MRI diagnosis of intracranial hemangiopericytoma

Wang Zu-fei, Ji Jian-song, Y ang Hong-yuan, Lu Chen-ying

Department of radiotherapy, The Central Hospital of Lishui, Lishui Zhejiang 323300, China

【Abstract】Objective:Hemangiopericytoma (HPC) is rare intracranial tumor. To analyze the MRI features of intracranial HPC and improve the understanding of this kind of tumor. Methods: The clinical and imaging data of 6 intracranial HPC patients proved by operation and pathology were analyzed retrospectively. All cases(4 males, 2 females, aged 32 to 58 years old, average age of 41) underwent plain and enhanced MRI scan.

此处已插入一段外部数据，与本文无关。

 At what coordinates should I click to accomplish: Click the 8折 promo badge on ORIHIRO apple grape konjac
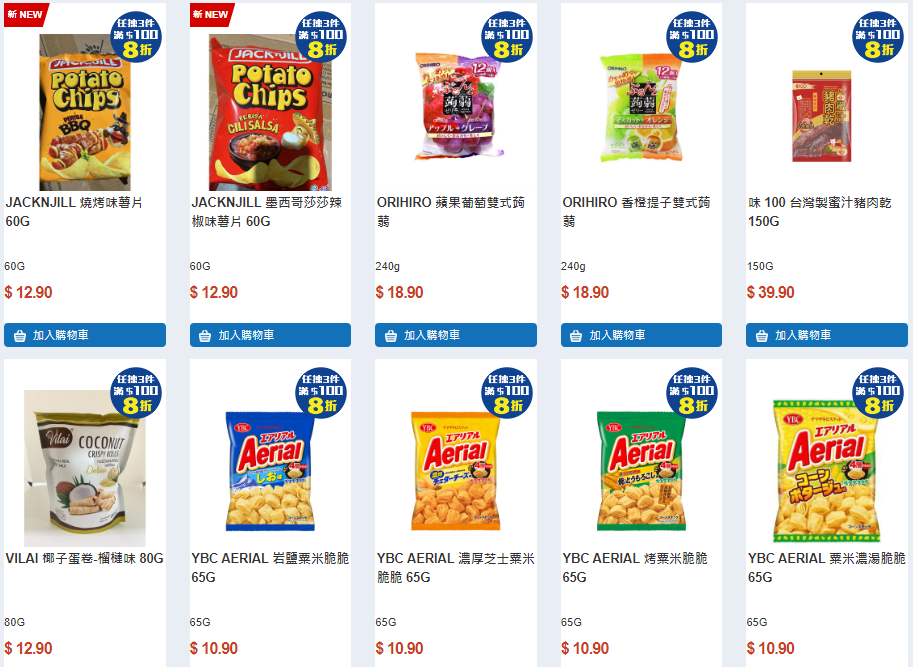tap(507, 37)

Results: In our 6 cases, tumors were located in the cerebellopontine angle(2 cases), brain parenchyma(3 cases), and ventricle(1 case). All of the tumors manifested as lobulated masses larger than 3cm with clear boundary. Lesions outside the brain parenchyma were uniform on T1WI, T2WI and enhanced homogeneously. Intraparenchymal lesions showed slightly high signal on T1WI and slightly high, mixed signal on T2WI. The signal of tumor in ventricle was slightly lower than the cerebral white matter. After injection of contrast agent, all of 6 cases showed obvious enhancement with punctate and striped low density areas, including 2 cases of tumors in the brain parenchyma with crooked striped low density areas. Conclusion: Intracranial HPC is rare. MRI morphology and enhanced manifestations are characteristic. Therefore, summarizing the MRI features can improve the preoperative diagnostic accuracy.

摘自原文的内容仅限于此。